Da quel che risulta, attualmente è in aspettativa presso l’azienda sanitaria di Bologna dove lavorava; è presidente di un ente pubblico l’Ipasvi, è senatrice della Repubblica e fa parte di un consiglio di amministrazione di una società che fornisce servizi assicurativi e risulta, al colmo dei colmi, che è relatrice di una proposta di legge, in discussione in questi giorni al Senato, che deve disciplinare il riordino degli ordini e delle professioni. In questo caso c’è o non c’è conflitto di interesse? Se vi fosse conflitto a quali incarichi la senatrice Silvestro dovrebbe rinunciare? È sensato che in pieno conflitto di interesse le si permetta di essere relatrice di una legge nella quale lei e i suoi «colleghi», evitando gli obblighi della trasparenza, potrebbero essere i primi beneficiari? È accettabile che i suoi legittimi obblighi di lealtà verso il suo partito e il suo governo offuschino i suoi doveri verso la professione che rappresenta?
Non sono un giurista e su questo giornale ho invitato la senatrice Silvestro a dimettersi come presidente dell’Ipasvi, ma seguendo un ragionamento politico, cioè basandomi sul fatto che gli effetti collaterali del conflitto di interesse ricadono negativamente tanto sui cittadini che sugli operatori.

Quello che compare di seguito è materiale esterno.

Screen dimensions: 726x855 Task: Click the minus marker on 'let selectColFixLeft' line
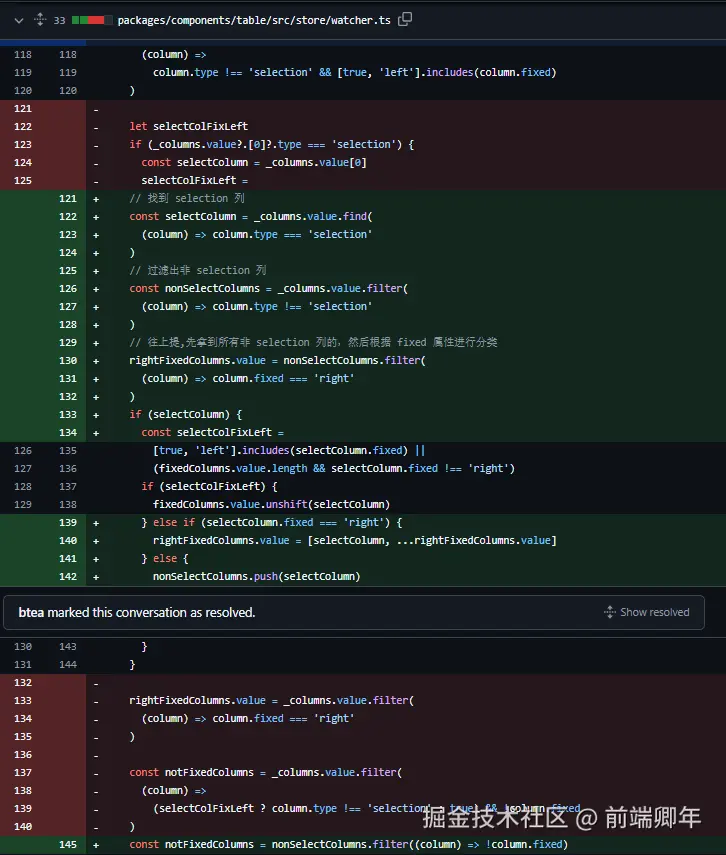tap(96, 126)
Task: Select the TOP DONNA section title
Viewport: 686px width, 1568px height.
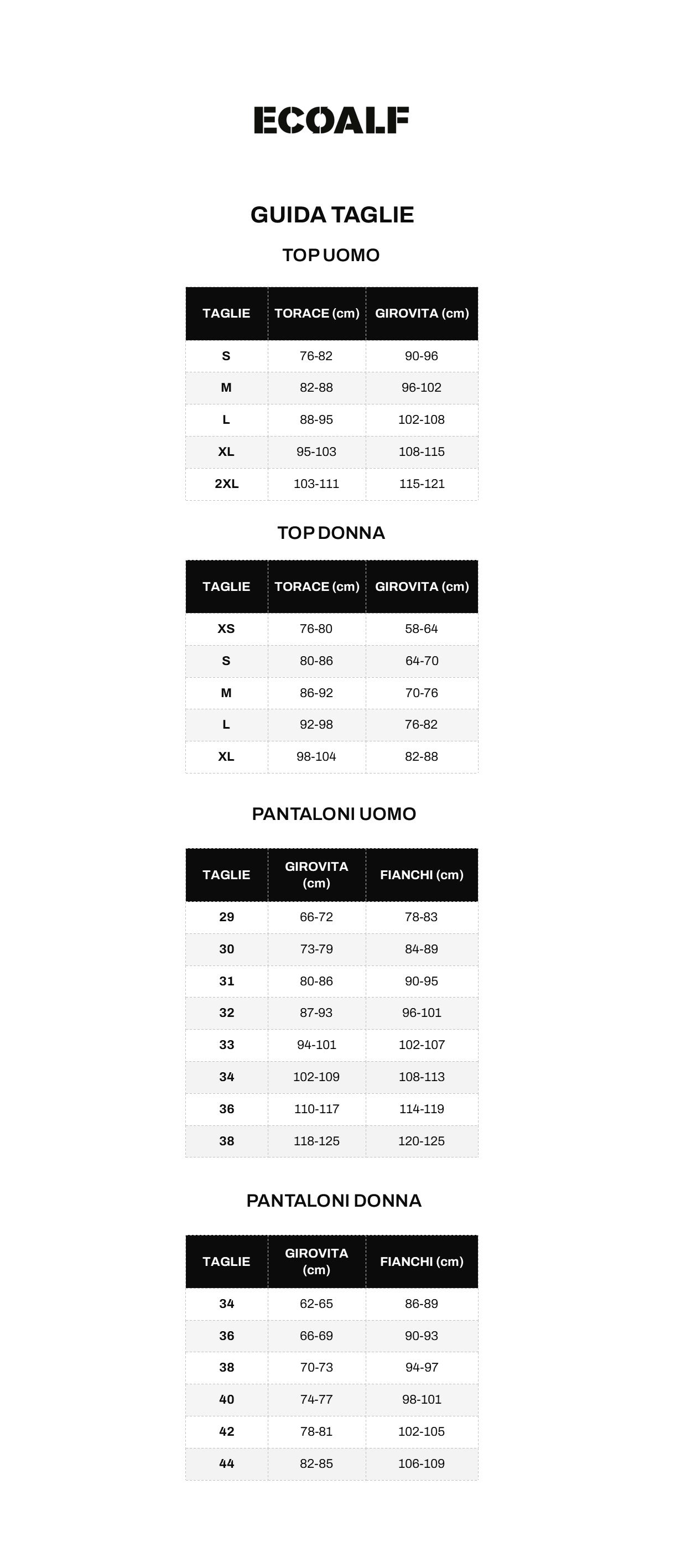Action: 331,533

Per cui troverei ragionevole intanto limitare i danni e ripristinare le giustapposizioni necessarie fra ruoli, funzioni e autonomie. Il senatore Bianco, presidente dell’ordine dei medici, ha appena approvato un codice deontologico che dire funzionale alle logiche regressive dell’economicismo sanitario è dire poco. È lo stesso senatore che difronte ad una «guerra» definita «delle competenze» tra infermieri e medici non ha mosso un dito per poi sottoscrivere con la senatrice Silvestro un disegno di legge per il riordino degli ordini e dei collegi dove l’invarianza più stucchevole è sovrana ma solo al fine di mantenere i propri privilegi. Credo che sia del tutto marginale che i due senatori appartengano allo stesso partito, cioè al Pd.
Ministra Lorenzin, Lei che è autrice di un testo di legge unificato per il riordino delle professioni, se è per la trasparenza, come sino ad ora le sue circolari dimostrano, permetterà ai tre compari di sgattaiolare fuori dalla legge? E sul conflitto di interesse permetterà che esso neghi e contraddica le finalità istituzionali per le quali sono nati ordini e collegi? E poi Ministra la vuole fare davvero una riforma seria degli ordini? Cestini tutto e ricominci daccapo. Ma questa volta si rivolga alle persone giuste, cioè senza conflitti di interesse.